May I ask why you walk the way that you do?
If the question was asked in this manner, I would feel so much more respected! I do recognize that my walking is unique, and I do not fault someone for recognizing that, or for being curious. However, when you chose to empower their being, instead of diminishing them, you will get a lot further; at least that’s the way that I view it. By asking the question in this manner, you put the person with a disability in a position of power. Be mindful too that you may not necessarily be dealing with a disability, but a limitation such as an injury, or prior surgery. This language is inclusive as opposed to divisive.
2. Would you be different if it were possible?
This question isn’t as directly insulting or blatant. That being said, it is still a thorn in my side. I suppose it’s because it makes me feel as though my life is less valuable, or not as amazing because of my conditions. In a post that I dedicated to Claire Wineland, I discussed how Claire inspired others to live their lives and find the beauty within it, despite sometimes being sick. You can find that post here (http://iammorethanadisability.com/life-lessons-of-love-illness-and-acceptance-a-tribute-to-claire-wineland/).
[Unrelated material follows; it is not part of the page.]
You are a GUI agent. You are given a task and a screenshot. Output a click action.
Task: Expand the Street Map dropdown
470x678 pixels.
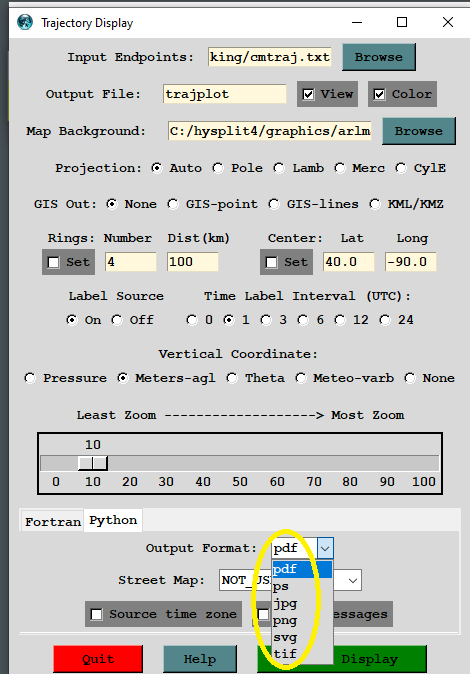point(353,580)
I would be lying to someone if I said that I haven’t thought about a life without Hydrocephalus and Cerebral Palsy. I think I’d like to spend one day without either condition. That being said, I wouldn’t want a life without the very things that made me who I am. That isn’t to say that my entire identity is made up of those two elements, I am more than the sum of them. That being said, so much of who I am was influenced by the things I learned from my lens on the world as a person with a disability.
Is there something that is difficult for you to do because of your conditions? How can I support you?
Rewording the question in this manner does two things: one, you acknowledge that yes, the reality is that some tasks are difficult and that assistance could be needed, however, the emphasis is on inclusion and independence, versus another taking charge of the situation and doing it their way. This is something I experience at work frequently. The reality is that some tasks are more difficult than others. But with support and teamwork, we can divide tasks based upon strengths, instead of highlighting weaknesses.
Self-esteem, self-worth, and identity are three things that are so intimately connected to each other. Each of those is also largely influenced by other’s perceptions, and the words they use to describe us. Be mindful when choosing them. Be respectful by asking. Be kind! At the end of the day, we’re all trying to do the best we can with the cards we were dealt. The world would be exponentially more united if we were kinder, more understanding, as well as forgiving of each other and the blunders that we sometimes make.